DATASET RECORDS:
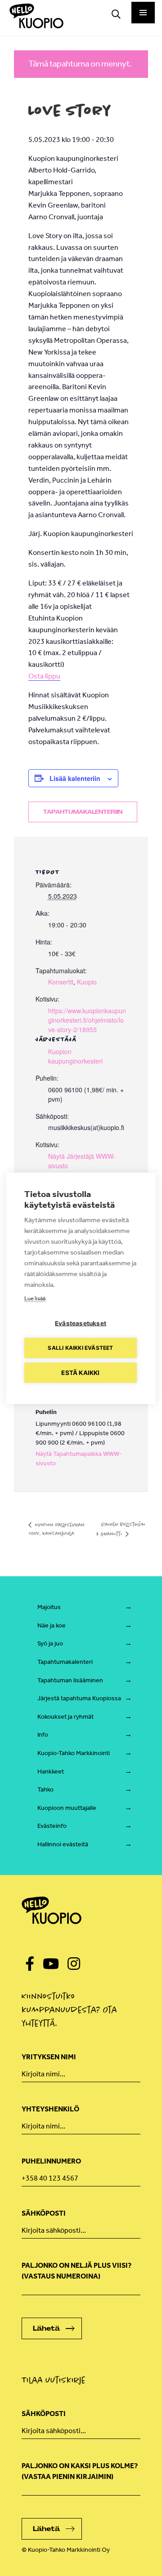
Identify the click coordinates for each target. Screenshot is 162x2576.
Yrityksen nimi (49, 2057)
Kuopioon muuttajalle (66, 1808)
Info (42, 1734)
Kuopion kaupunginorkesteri (75, 1056)
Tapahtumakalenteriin (82, 812)
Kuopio (87, 981)
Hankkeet (50, 1771)
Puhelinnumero (51, 2161)
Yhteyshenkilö (50, 2109)
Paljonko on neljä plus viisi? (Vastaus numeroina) (76, 2270)
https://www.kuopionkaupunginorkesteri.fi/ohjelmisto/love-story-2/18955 (87, 1020)
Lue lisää (34, 1298)
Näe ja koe (51, 1625)
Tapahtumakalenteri (65, 1662)
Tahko (45, 1789)
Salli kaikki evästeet (80, 1347)
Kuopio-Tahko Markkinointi (73, 1753)
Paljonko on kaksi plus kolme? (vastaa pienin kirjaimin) (80, 2471)
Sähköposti (44, 2213)
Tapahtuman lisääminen (70, 1680)
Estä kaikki (80, 1372)
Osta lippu (44, 676)
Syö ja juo (50, 1643)
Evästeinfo (52, 1826)
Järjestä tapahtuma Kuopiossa (79, 1698)
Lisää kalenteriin (75, 778)
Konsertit (60, 981)
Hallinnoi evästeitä (62, 1844)
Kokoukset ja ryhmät (65, 1716)
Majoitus (49, 1607)
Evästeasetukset (80, 1322)
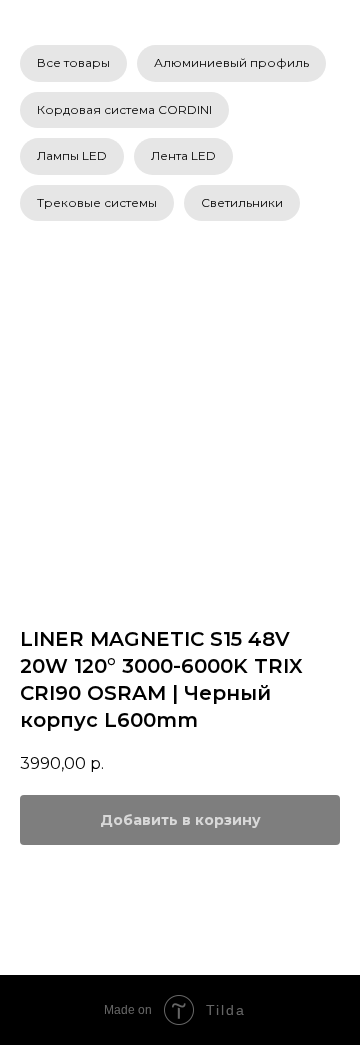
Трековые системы (97, 202)
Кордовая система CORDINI (124, 109)
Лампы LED (72, 155)
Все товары (73, 62)
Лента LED (183, 155)
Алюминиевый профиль (231, 62)
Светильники (242, 202)
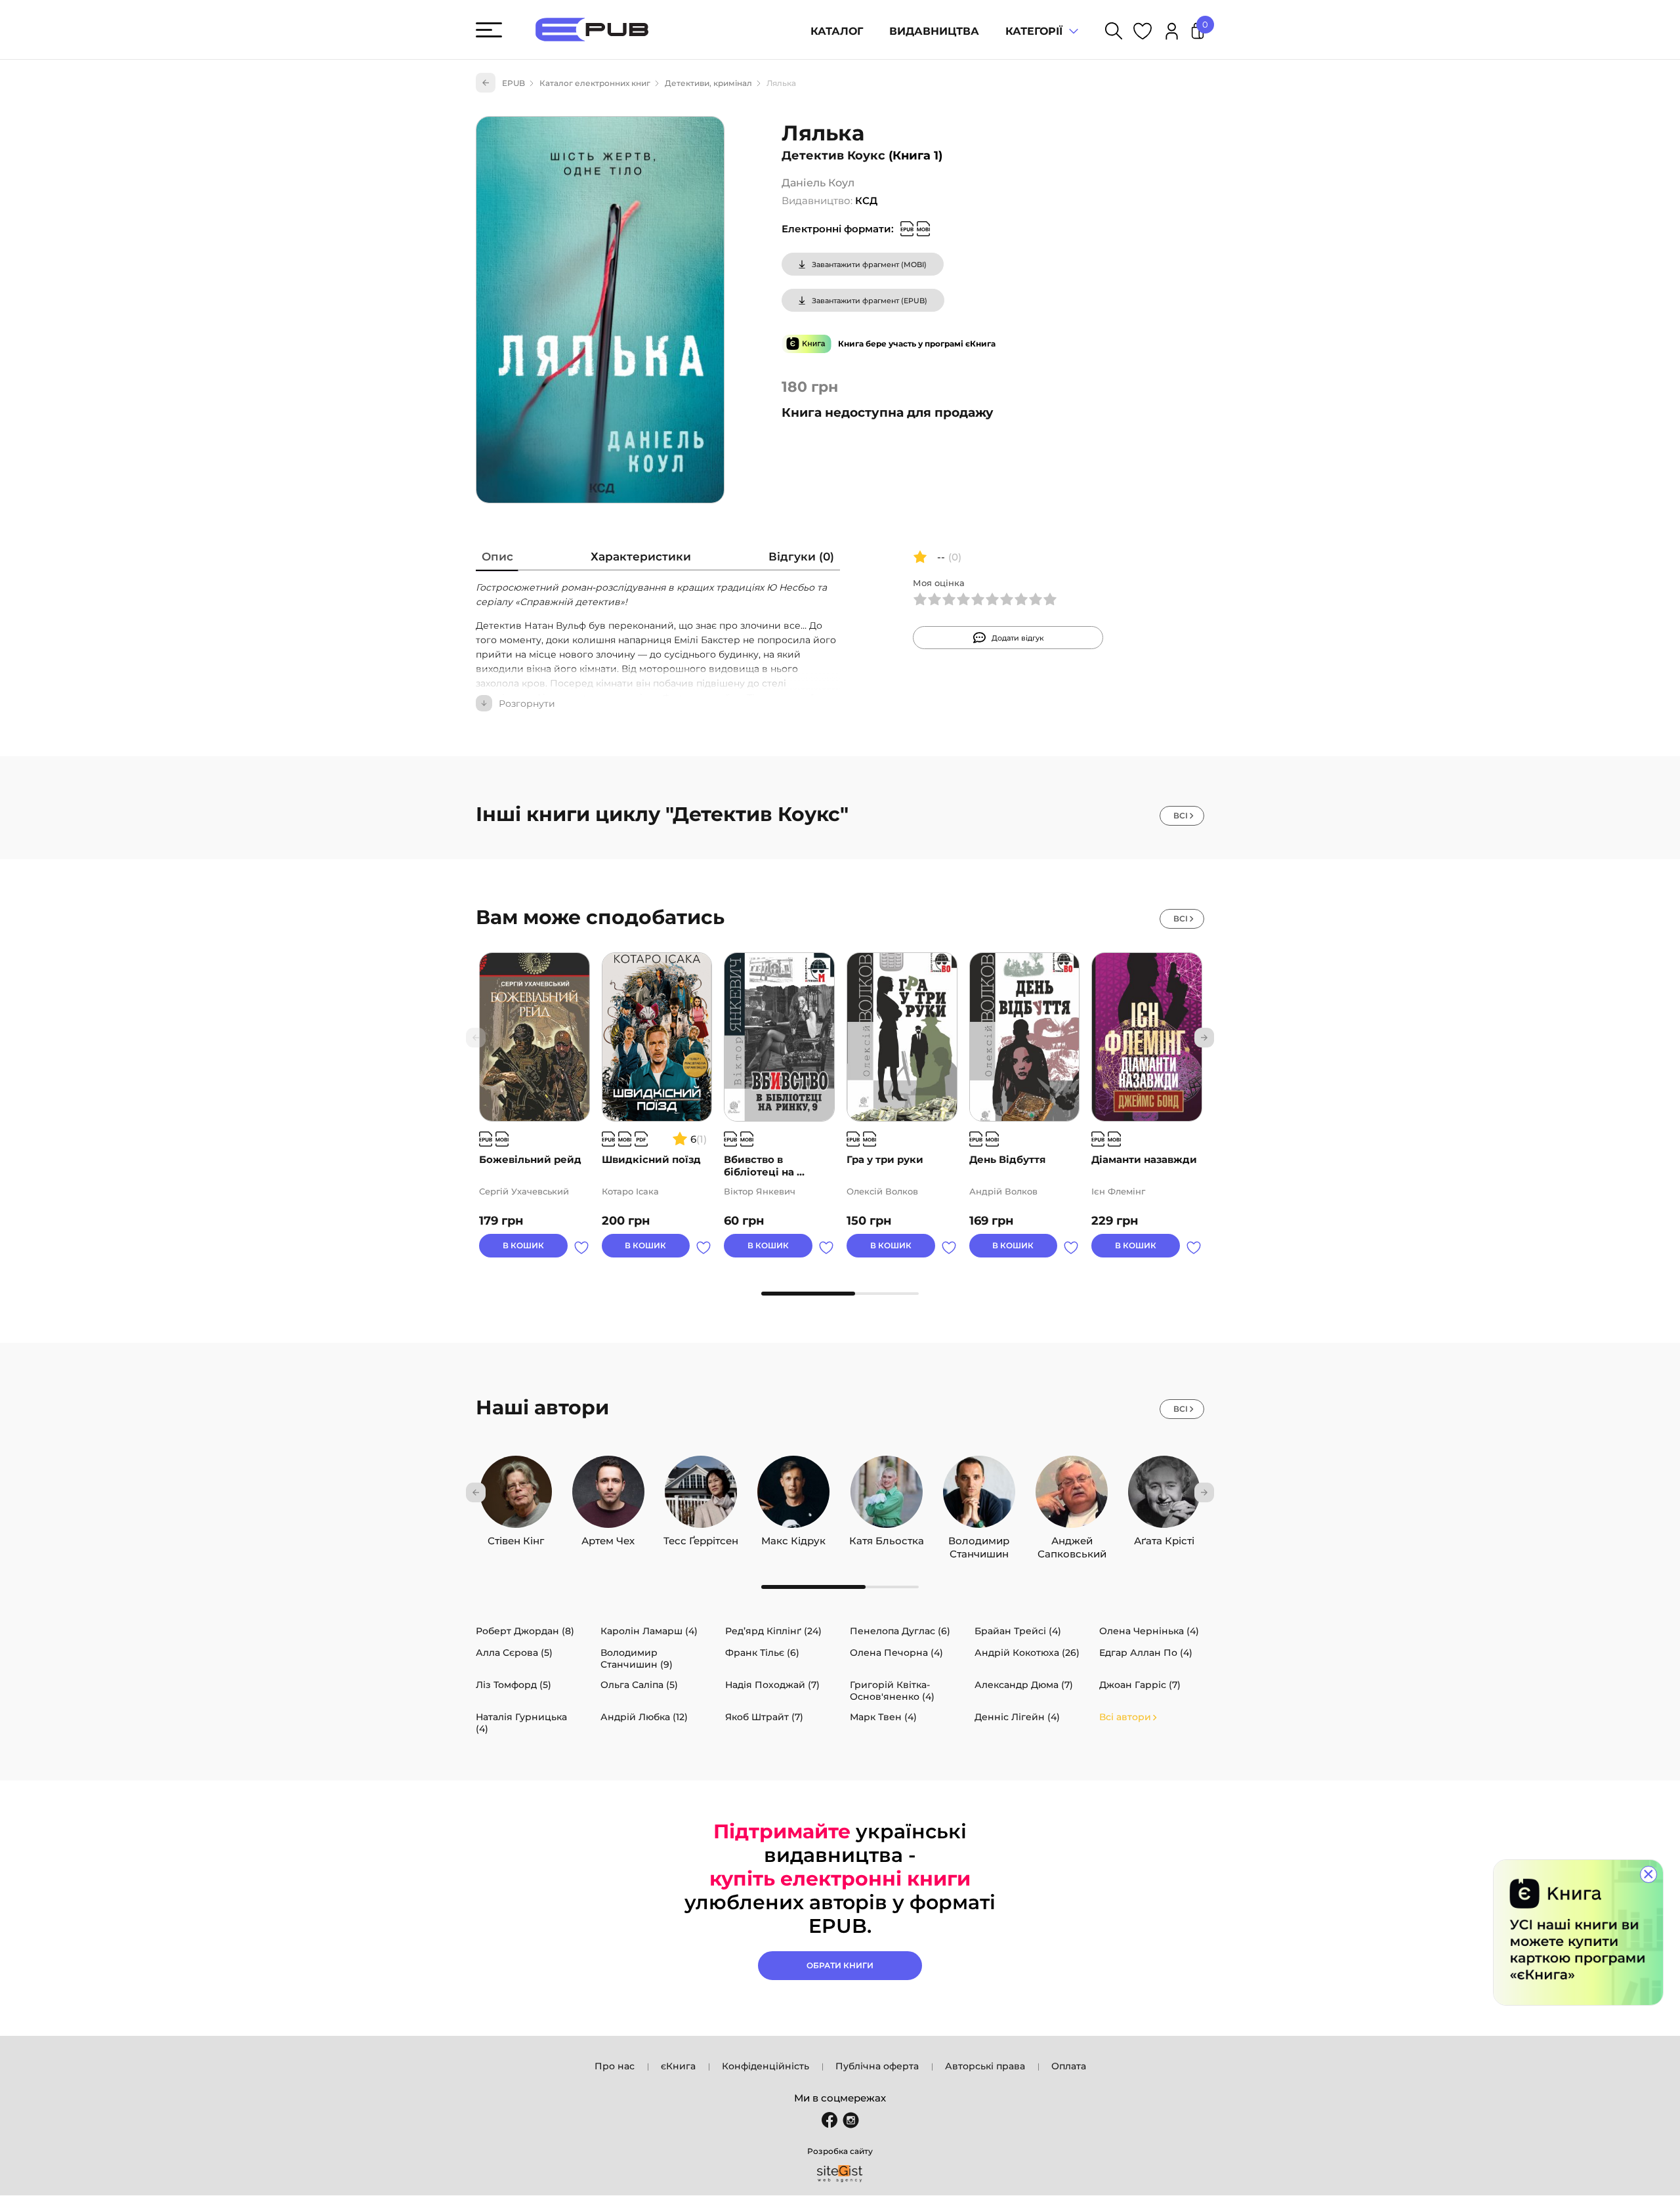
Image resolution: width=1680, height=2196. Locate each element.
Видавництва (934, 31)
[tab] (497, 559)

TASK PROMPT:
Print the entries above word for word, without pictures.

TASK OUTPUT:
Identify the click coordinates for each target. Screenshot is 162x2576.
Yrityksen nimi (49, 2057)
Kuopioon muuttajalle (66, 1808)
Info (42, 1734)
Kuopion kaupunginorkesteri (75, 1056)
Tapahtumakalenteriin (82, 812)
Kuopio (87, 981)
Hankkeet (50, 1771)
Puhelinnumero (51, 2161)
Yhteyshenkilö (50, 2109)
Paljonko on neljä plus viisi? (Vastaus numeroina) (76, 2270)
https://www.kuopionkaupunginorkesteri.fi/ohjelmisto/love-story-2/18955 (87, 1020)
Lue lisää (34, 1298)
Näe ja koe (51, 1625)
Tapahtumakalenteri (65, 1662)
Tahko (45, 1789)
Salli kaikki evästeet (80, 1347)
Kuopio-Tahko Markkinointi (73, 1753)
Paljonko on kaksi plus kolme? (vastaa pienin kirjaimin) (80, 2471)
Sähköposti (44, 2213)
Tapahtuman lisääminen (70, 1680)
Estä kaikki (80, 1372)
Osta lippu (44, 676)
Syö ja juo (50, 1643)
Evästeinfo (52, 1826)
Järjestä tapahtuma Kuopiossa (79, 1698)
Lisää kalenteriin (75, 778)
Konsertit (60, 981)
Hallinnoi evästeitä (62, 1844)
Kokoukset ja ryhmät (65, 1716)
Majoitus (49, 1607)
Evästeasetukset (80, 1322)
Трековые системы (97, 202)
Кордовая система CORDINI (124, 109)
Лампы LED (72, 155)
Все товары (73, 62)
Лента LED (183, 155)
Алюминиевый профиль (231, 62)
Светильники (242, 202)
Image resolution: width=1680, height=2196. Locate each element.
Видавництва (934, 31)
[tab] (497, 559)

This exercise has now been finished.